Task material »
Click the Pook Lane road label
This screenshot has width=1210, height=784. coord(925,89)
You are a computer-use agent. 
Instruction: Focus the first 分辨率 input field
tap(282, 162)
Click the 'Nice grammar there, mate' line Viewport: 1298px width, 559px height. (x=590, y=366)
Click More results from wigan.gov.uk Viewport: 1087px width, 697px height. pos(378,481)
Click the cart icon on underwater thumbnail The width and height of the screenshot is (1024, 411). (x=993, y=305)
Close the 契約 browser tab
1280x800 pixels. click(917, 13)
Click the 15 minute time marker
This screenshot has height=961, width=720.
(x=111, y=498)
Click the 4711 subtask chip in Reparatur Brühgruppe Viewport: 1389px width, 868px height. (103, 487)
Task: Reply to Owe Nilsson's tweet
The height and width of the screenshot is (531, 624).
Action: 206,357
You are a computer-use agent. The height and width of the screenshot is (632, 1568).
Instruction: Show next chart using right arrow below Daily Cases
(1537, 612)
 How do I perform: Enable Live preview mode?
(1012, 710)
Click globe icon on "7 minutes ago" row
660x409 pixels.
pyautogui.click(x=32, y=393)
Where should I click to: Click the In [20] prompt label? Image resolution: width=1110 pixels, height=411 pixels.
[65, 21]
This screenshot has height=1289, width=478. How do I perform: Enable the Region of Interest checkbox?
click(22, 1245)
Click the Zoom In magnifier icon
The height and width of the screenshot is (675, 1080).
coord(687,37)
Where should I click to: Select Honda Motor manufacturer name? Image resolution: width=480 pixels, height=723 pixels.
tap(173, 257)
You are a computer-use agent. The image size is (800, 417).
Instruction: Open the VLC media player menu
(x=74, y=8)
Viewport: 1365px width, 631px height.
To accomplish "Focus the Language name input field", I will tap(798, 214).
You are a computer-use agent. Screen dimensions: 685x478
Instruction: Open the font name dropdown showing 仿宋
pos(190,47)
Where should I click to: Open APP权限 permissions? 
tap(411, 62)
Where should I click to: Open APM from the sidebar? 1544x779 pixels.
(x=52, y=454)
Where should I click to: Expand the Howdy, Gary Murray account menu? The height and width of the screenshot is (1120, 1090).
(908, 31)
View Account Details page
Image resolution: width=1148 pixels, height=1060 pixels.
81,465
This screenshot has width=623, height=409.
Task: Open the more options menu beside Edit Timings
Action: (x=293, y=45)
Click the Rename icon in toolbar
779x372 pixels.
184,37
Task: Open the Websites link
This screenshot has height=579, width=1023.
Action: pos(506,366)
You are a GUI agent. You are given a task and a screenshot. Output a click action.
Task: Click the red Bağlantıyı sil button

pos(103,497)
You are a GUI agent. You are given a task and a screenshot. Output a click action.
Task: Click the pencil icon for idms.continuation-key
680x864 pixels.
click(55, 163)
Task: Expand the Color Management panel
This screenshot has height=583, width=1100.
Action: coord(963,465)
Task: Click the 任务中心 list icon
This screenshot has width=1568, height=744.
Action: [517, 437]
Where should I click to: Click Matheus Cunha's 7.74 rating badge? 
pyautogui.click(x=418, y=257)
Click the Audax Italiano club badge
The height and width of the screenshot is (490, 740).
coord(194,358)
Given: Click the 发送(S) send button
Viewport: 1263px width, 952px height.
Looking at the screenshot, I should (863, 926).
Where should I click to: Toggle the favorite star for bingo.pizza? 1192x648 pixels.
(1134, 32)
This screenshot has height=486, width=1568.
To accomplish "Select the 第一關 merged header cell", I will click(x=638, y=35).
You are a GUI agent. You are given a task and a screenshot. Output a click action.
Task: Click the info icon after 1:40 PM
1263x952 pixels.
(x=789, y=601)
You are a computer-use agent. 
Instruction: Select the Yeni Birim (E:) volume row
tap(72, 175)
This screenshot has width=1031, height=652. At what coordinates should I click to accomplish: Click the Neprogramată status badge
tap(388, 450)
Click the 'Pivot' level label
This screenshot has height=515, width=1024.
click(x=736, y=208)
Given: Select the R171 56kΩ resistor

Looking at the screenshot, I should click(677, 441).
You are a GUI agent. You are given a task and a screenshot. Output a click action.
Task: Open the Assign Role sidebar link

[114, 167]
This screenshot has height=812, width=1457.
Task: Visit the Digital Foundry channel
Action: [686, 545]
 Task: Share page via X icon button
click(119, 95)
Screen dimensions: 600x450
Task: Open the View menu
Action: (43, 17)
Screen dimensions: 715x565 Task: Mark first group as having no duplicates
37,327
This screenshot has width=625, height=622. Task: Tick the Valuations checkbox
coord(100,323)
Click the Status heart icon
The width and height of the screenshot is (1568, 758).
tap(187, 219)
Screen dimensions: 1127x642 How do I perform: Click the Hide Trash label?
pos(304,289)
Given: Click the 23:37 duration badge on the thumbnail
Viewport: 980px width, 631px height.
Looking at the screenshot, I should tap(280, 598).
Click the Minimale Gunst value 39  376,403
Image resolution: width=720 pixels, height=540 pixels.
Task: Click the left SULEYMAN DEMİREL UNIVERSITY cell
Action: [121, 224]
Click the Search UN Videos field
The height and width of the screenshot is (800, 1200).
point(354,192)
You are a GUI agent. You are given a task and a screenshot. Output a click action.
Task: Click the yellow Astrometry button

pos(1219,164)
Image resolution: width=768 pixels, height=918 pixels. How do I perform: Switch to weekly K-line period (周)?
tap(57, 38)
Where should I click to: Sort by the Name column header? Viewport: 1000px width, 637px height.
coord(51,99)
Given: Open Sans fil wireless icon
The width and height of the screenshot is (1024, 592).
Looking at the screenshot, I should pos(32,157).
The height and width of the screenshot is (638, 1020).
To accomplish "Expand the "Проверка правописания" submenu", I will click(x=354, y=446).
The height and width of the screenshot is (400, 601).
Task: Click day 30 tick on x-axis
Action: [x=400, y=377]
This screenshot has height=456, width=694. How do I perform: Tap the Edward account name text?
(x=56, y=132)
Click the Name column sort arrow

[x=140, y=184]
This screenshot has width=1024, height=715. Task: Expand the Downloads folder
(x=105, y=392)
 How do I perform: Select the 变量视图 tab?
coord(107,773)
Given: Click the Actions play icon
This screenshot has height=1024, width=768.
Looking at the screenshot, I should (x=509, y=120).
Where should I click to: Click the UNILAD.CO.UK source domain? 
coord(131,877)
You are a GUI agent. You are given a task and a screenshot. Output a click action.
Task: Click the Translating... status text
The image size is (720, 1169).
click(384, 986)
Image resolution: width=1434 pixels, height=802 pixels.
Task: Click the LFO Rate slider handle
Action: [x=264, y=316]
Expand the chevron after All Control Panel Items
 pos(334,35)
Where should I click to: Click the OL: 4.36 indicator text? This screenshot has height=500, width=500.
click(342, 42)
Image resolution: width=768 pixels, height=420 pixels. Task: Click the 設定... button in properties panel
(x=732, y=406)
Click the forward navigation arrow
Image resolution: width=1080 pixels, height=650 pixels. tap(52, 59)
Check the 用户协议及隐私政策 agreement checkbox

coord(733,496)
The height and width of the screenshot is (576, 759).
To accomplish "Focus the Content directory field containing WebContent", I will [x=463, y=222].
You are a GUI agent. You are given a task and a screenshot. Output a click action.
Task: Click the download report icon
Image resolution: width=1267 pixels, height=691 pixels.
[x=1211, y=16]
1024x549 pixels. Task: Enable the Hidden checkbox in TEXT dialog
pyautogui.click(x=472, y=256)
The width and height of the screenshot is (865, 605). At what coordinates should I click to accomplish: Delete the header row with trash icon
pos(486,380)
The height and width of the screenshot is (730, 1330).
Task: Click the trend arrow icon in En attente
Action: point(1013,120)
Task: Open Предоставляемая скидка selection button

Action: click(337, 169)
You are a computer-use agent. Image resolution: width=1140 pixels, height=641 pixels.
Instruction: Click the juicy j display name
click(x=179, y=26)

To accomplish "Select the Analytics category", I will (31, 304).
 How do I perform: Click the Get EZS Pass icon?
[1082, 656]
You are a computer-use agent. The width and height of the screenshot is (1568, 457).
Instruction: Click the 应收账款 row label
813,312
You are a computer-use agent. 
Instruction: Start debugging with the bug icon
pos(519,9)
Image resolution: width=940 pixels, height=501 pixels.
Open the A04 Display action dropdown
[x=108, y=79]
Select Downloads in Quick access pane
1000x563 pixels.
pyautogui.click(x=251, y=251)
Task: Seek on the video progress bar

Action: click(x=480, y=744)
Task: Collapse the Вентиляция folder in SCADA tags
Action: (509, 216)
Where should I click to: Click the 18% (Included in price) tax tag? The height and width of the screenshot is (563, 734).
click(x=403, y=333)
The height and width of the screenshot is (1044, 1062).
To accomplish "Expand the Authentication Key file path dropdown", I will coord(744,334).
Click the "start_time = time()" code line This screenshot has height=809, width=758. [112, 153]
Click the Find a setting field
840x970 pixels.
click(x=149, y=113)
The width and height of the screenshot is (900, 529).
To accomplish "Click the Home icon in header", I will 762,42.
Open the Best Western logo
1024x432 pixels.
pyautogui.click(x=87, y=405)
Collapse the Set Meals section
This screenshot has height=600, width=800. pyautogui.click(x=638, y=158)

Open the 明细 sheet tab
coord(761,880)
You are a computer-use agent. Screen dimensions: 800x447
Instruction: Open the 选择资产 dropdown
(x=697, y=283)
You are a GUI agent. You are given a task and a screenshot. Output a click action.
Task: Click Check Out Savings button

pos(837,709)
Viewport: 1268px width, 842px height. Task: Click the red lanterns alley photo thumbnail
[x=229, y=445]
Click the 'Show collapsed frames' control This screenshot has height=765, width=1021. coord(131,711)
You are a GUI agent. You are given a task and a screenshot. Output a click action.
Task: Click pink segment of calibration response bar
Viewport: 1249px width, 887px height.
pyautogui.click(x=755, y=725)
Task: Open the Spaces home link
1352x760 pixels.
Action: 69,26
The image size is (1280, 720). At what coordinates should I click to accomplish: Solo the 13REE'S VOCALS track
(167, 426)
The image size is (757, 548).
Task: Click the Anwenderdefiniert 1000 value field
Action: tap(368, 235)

Task directions »
Look above for the line with "Where should I click to: Select" and the line with "View Account Details page". Retype those two lines and every line between them exactly, adding nothing.

Exercise solution »
Where should I click to: Select Honda Motor manufacturer name? Image resolution: width=480 pixels, height=723 pixels.
tap(173, 257)
You are a computer-use agent. The image size is (800, 417).
Instruction: Open the VLC media player menu
(x=74, y=8)
Viewport: 1365px width, 631px height.
To accomplish "Focus the Language name input field", I will tap(798, 214).
You are a computer-use agent. Screen dimensions: 685x478
Instruction: Open the font name dropdown showing 仿宋
pos(190,47)
Where should I click to: Open APP权限 permissions? 
tap(411, 62)
Where should I click to: Open APM from the sidebar? 1544x779 pixels.
(x=52, y=454)
Where should I click to: Expand the Howdy, Gary Murray account menu? The height and width of the screenshot is (1120, 1090).
(908, 31)
View Account Details page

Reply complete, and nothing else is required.